[Begin Supplied entries]

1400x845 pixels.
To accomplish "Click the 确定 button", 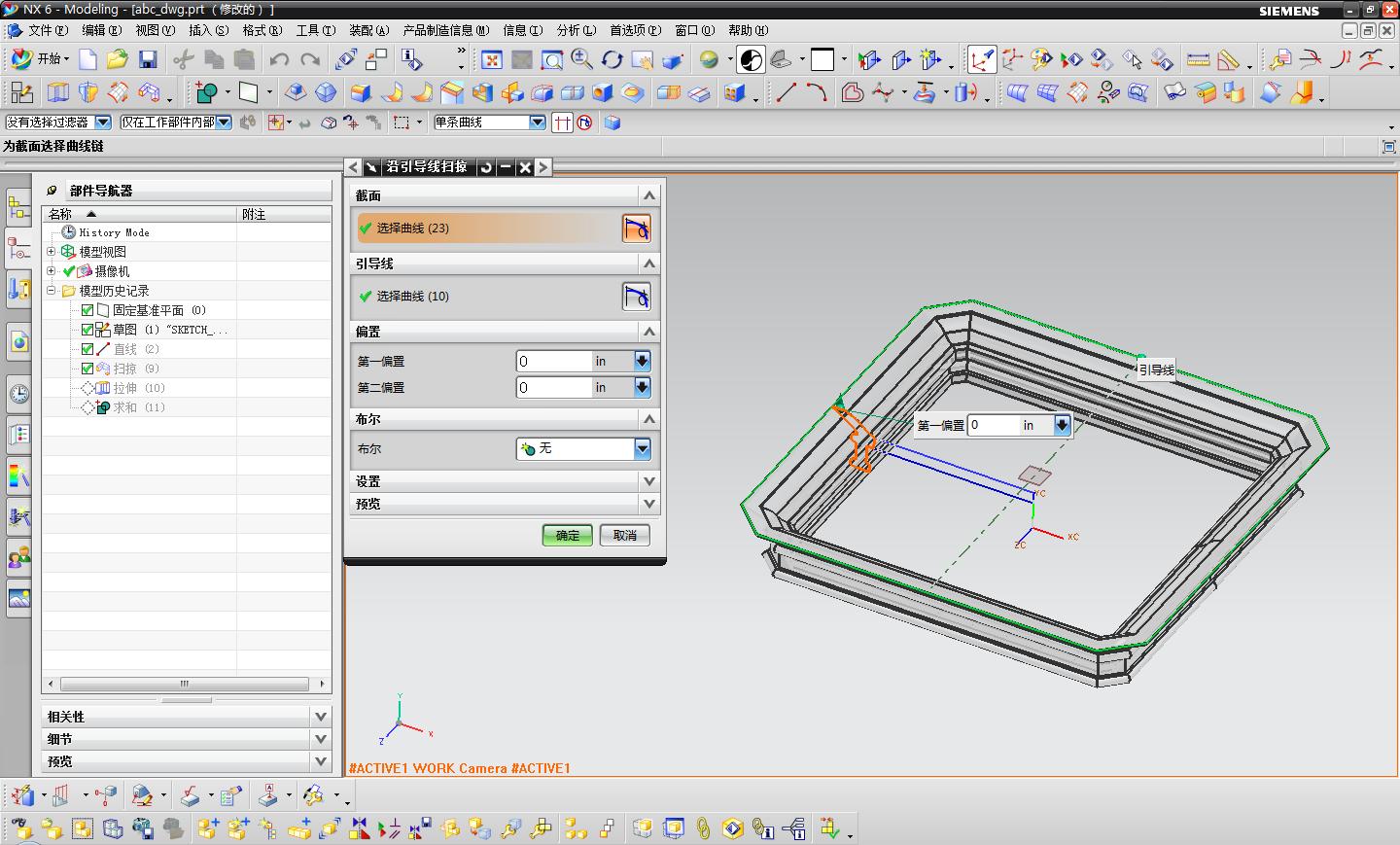I will pos(567,535).
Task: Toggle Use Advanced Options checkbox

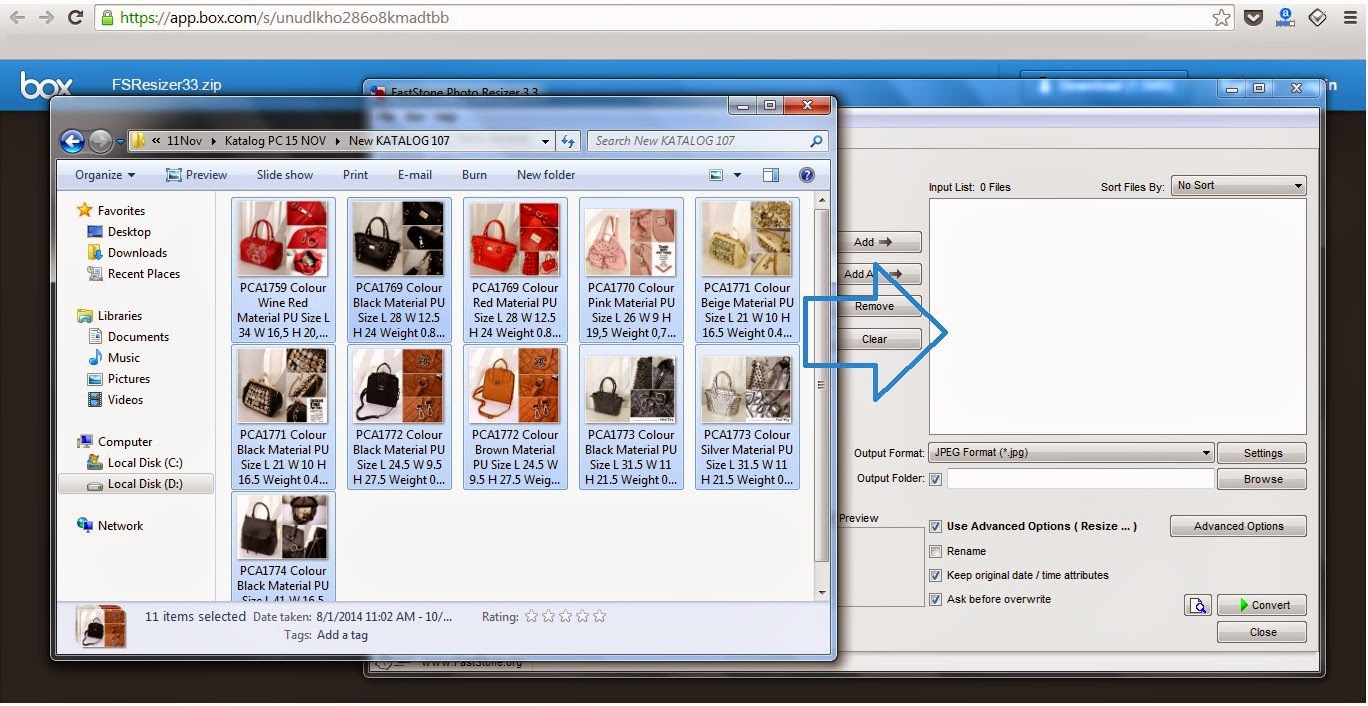Action: (936, 526)
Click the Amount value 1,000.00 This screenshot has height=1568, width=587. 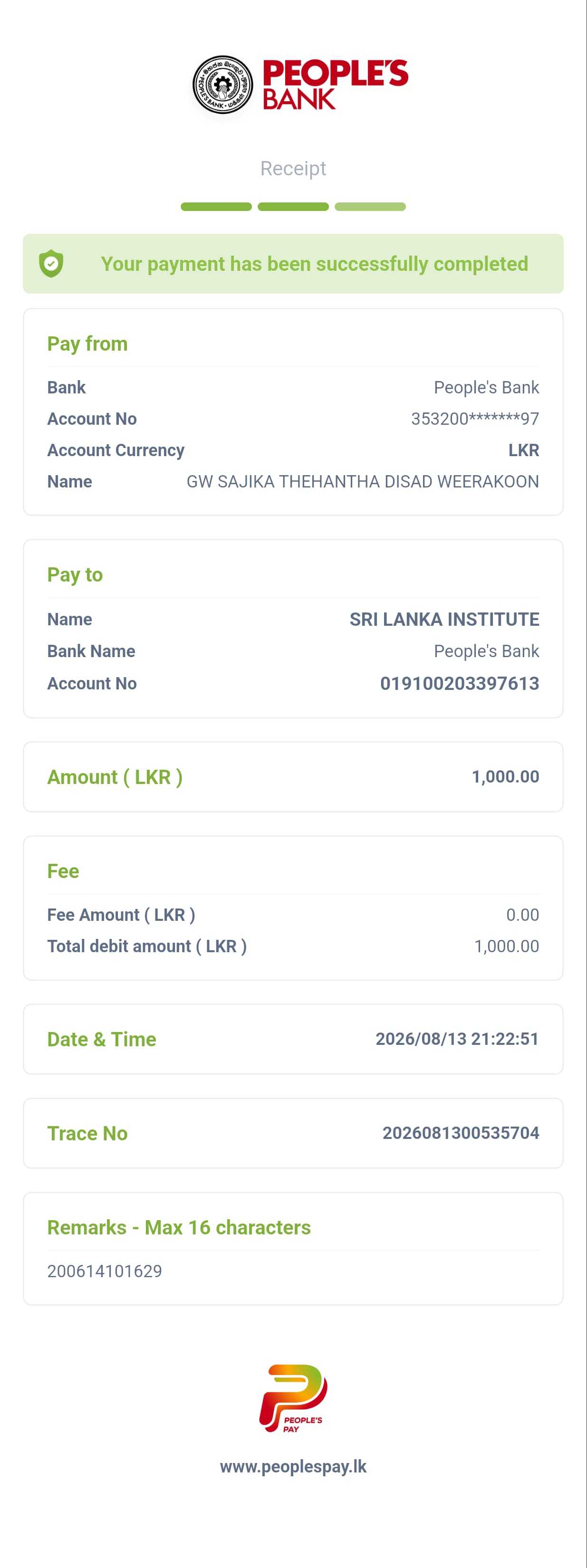[505, 777]
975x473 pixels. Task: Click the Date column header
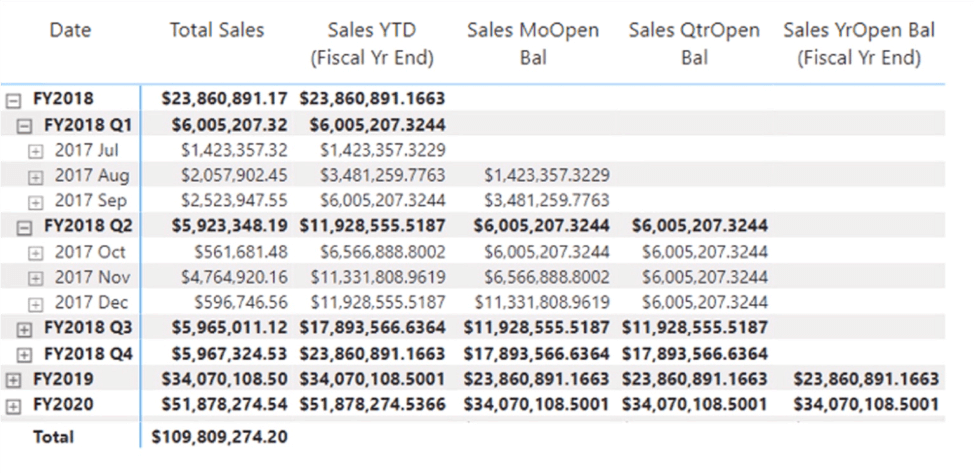pos(70,31)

[End Supplied entries]

What you are asked to do:
Copy out, word for word, the stretch of lines from the one containing "975x473 pixels. Task: Click" through the last line, leaving the pictures out of your answer.

Worked answer:
975x473 pixels. Task: Click the Date column header
pos(70,31)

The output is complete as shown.